Working Together to Make Schools Great: Principal-led Professional Learning Communities
Melissa Zaikos has an impressive leadership resume: before becoming principal, CEO and founder of Intrinsic Schools, Melissa served as a CPS Network Chief and as the head of the Autonomous Management and Performance Schools Program (AMPS), the first CPS initiative to provide greater freedom to innovate in top-performing district-managed schools.

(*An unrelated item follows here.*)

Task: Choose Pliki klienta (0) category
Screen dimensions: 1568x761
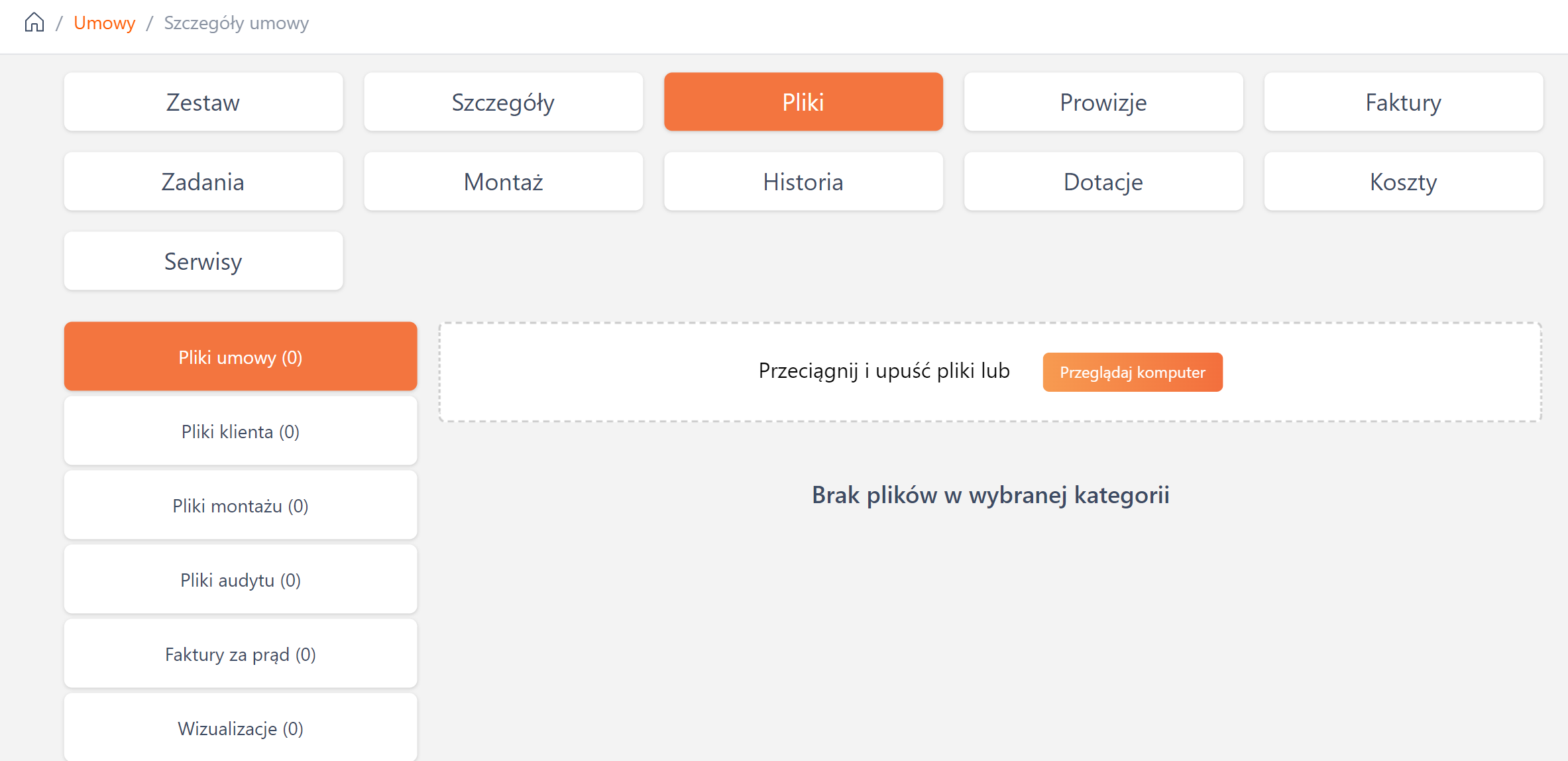Action: click(241, 432)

You can imagine how thrilled we were when she agreed to lead one of our Discover Series Professional Learning Communities (PLC). The PLCs – each facilitated by a transformative Chicago principal – offer a unique opportunity for school leaders from across the city to share promising practices with each other. Each PLC includes district and charter principals, and principals leading in diverse school types and with different previous experiences. Melissa’s PLC includes ten principals, with a combined experience of more than 35 years leading in Chicago’s public schools. This cohort will share and develop ideas that move their schools from “good to great” in the year ahead.
“I always say that we are a really good fourth-year school. We are proud of our results and culture but still have so much more we can do better. I wanted to work with other principals who feel like they are at a similar inflection point,” Zaikos said of her experience.
Melissa’s cohort will spend their year visiting each other’s schools and developing solutions for individual and shared challenges. Each principal will lead a session for the group around a particular area of expertise. These sessions will cover a variety of topics, including improving staff culture, principal time management and the use of technology to help personalize learning.
Zaikos’ PLC is one of seven The Fund is piloting this year. Check back soon for updates about the PLCs.
Melissa’s PLC is part of a Fund-sponsored initiative that will engage more than 55 principals citywide during the 2016-17 school year. These principals lead schools that serve more than 30,000 students in grades PreK-12.